[Data extracted from a collection]
══════════
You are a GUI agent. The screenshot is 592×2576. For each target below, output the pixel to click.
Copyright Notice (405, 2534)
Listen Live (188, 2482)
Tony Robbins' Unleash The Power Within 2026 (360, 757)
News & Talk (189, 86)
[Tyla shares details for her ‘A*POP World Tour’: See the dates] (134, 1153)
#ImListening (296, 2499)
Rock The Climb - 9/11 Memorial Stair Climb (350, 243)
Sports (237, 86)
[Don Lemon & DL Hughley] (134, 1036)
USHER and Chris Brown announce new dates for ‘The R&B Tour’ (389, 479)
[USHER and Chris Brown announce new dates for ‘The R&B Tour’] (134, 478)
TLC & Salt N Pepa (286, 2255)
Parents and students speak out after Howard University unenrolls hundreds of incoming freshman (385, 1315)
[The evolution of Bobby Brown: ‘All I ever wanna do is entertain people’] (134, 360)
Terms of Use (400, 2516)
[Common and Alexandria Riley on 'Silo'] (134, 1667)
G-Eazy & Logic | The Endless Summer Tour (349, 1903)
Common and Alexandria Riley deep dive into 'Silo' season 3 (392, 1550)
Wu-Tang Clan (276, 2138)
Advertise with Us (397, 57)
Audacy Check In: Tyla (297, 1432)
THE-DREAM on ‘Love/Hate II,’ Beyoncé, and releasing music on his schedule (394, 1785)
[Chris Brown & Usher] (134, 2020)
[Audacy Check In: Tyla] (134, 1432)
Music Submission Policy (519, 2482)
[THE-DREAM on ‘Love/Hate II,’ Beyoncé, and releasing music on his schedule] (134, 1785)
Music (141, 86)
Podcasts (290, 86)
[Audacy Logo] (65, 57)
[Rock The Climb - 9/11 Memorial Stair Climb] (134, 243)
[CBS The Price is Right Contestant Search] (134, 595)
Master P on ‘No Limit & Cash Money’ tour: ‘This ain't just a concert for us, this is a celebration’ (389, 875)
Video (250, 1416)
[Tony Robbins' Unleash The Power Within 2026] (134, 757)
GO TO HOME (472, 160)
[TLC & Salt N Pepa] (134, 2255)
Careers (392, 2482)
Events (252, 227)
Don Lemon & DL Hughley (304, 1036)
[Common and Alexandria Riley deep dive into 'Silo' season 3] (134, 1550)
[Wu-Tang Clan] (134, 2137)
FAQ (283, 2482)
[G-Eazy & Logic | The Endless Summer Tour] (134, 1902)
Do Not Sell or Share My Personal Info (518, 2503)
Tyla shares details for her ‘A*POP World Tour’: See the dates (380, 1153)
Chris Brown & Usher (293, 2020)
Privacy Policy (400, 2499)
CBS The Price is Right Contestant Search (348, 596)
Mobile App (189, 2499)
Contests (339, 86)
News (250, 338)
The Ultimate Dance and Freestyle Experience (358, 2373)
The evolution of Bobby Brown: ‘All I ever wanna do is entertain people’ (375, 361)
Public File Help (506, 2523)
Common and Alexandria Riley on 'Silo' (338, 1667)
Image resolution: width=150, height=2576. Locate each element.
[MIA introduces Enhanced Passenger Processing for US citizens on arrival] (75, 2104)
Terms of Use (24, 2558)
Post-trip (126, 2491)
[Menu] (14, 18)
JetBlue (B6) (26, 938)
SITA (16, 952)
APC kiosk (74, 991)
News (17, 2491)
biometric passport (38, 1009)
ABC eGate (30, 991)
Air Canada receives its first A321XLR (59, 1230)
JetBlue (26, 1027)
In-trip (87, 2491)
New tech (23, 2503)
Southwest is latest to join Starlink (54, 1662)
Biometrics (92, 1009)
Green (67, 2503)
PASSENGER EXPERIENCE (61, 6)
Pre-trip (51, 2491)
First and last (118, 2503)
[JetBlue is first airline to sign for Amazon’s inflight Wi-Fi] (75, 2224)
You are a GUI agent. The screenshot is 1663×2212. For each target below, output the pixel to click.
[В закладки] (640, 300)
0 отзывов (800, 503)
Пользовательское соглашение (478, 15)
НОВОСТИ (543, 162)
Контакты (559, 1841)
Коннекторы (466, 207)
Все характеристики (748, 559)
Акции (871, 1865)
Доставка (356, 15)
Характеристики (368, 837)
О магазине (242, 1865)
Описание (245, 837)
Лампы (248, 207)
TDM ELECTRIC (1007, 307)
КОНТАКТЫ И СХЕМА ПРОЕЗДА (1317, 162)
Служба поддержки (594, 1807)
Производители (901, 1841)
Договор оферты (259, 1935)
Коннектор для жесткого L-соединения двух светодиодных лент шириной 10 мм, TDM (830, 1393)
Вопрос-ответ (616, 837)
══════════
> [Your objective] Above are the entries; count how many of their lines contain the word "screenshot" and give only that number.

> [Output for this task] 2